Jimmy had been her first love, and she couldn’t imagine feeling about any man the way she had felt about him. Nor did she want to. Love, real love, was both a lightness and a weight, a gift and a burden, one that she didn’t have it in her to give or receive any more. Of course nobody really believed her—her friends and family were convinced that it was just grief talking—but she knew that part of her life was over, and no amount of sunshine or salsa was going to change that fact.
Glancing down into the water, she felt her pulse jump as she spotted a cantaloupe-coloured starfish floating serenely in the gin-clear shallows.
Starfish! What was that in Spanish? she wondered. It wasn’t the kind of word she’d learned in the lessons she’d been taking back home—the lessons that had seemed less like a hobby and more like fate when Dos Rios had offered her this four-month contract.

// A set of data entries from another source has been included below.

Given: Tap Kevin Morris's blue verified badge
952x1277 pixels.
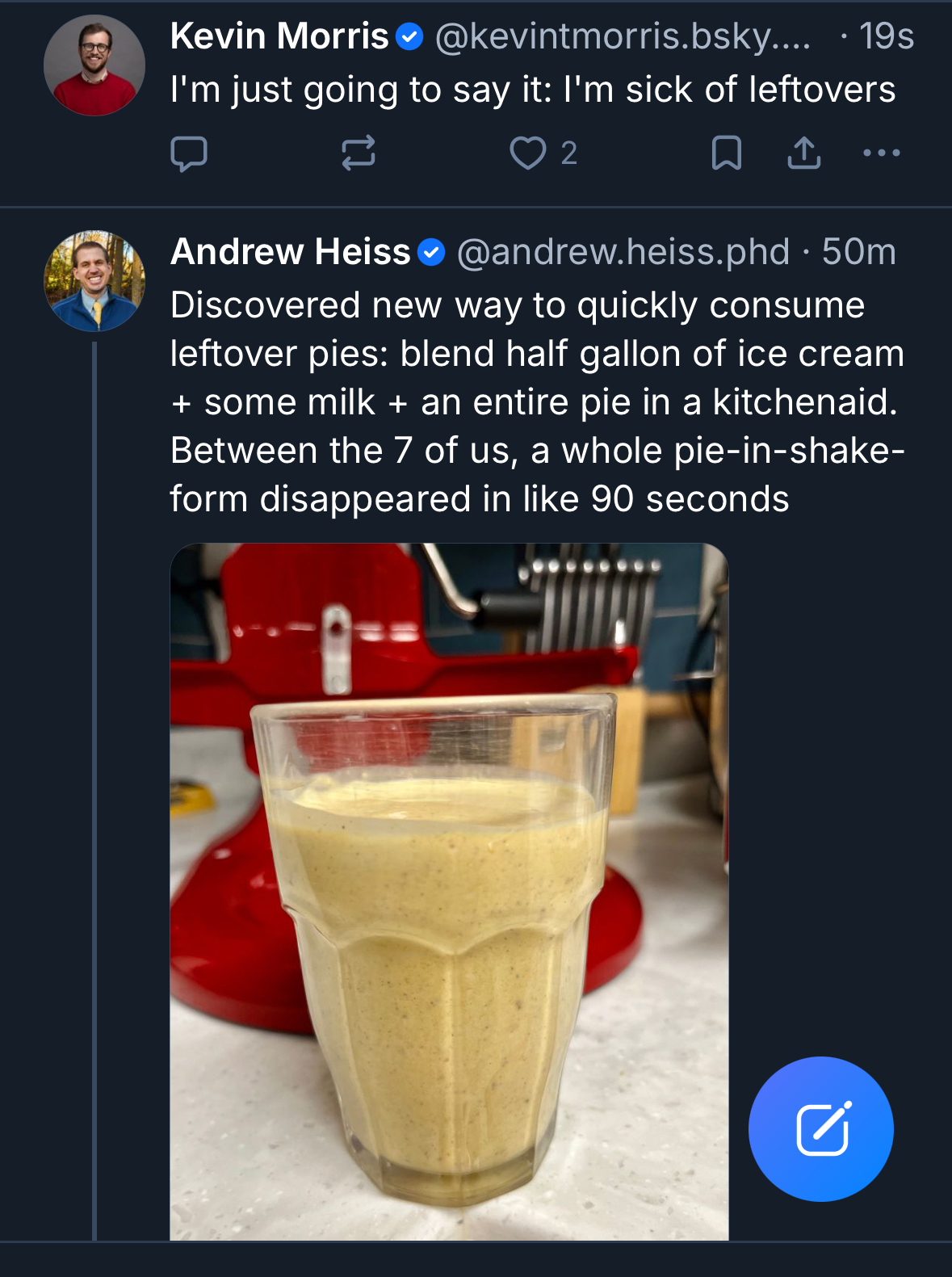Looking at the screenshot, I should click(410, 37).
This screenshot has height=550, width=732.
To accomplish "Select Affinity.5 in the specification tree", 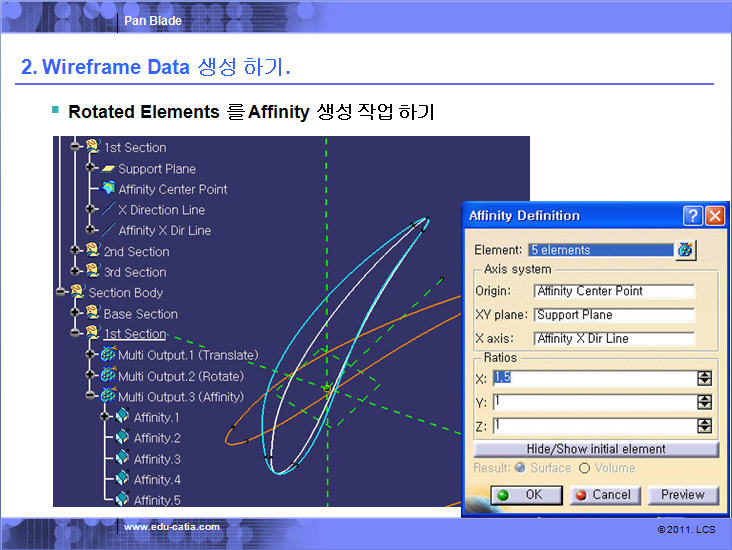I will point(157,500).
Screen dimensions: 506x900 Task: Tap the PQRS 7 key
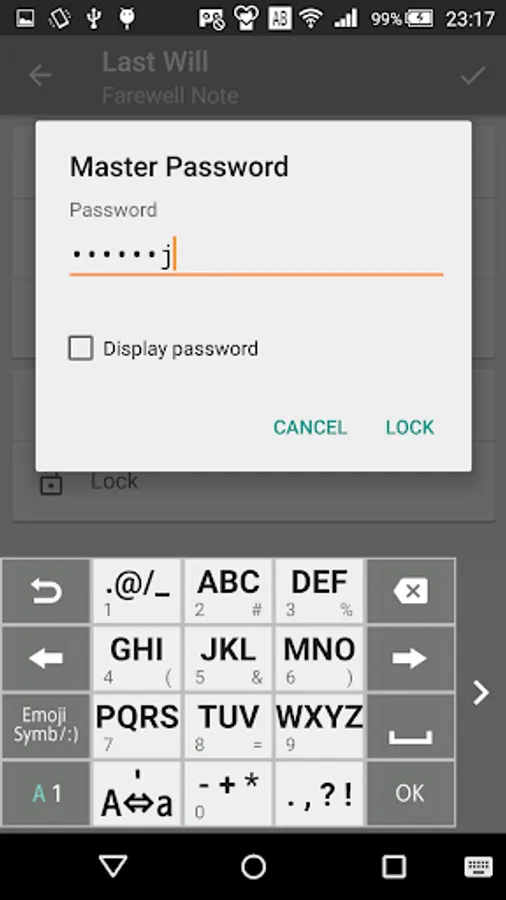(137, 726)
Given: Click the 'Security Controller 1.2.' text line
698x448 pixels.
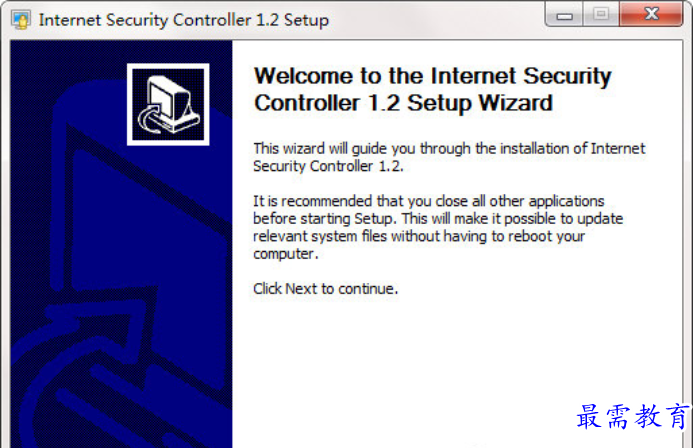Looking at the screenshot, I should click(x=328, y=166).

Star was estrella and fish was pescado, but that didn’t sound quite right. If only Lizzie was here to help. Her sister had studied Spanish and French at university and had a natural affinity for languages, whereas her own dyslexia had made even learning English a challenge.
Pulling out her phone, she was just about to look up the word when it began to vibrate.
Her lips curved upwards. Speak of the devil! It was Lizzie.
‘Are your ears burning?’ she asked.
‘No! But my feet are soaking wet. Will that do?’
Hearing her sister’s burst of laughter, Kitty started to smile. ‘Why are your feet wet?’
‘It’s not just my feet. I’m soaked through. And please don’t tell me that you miss the rain!’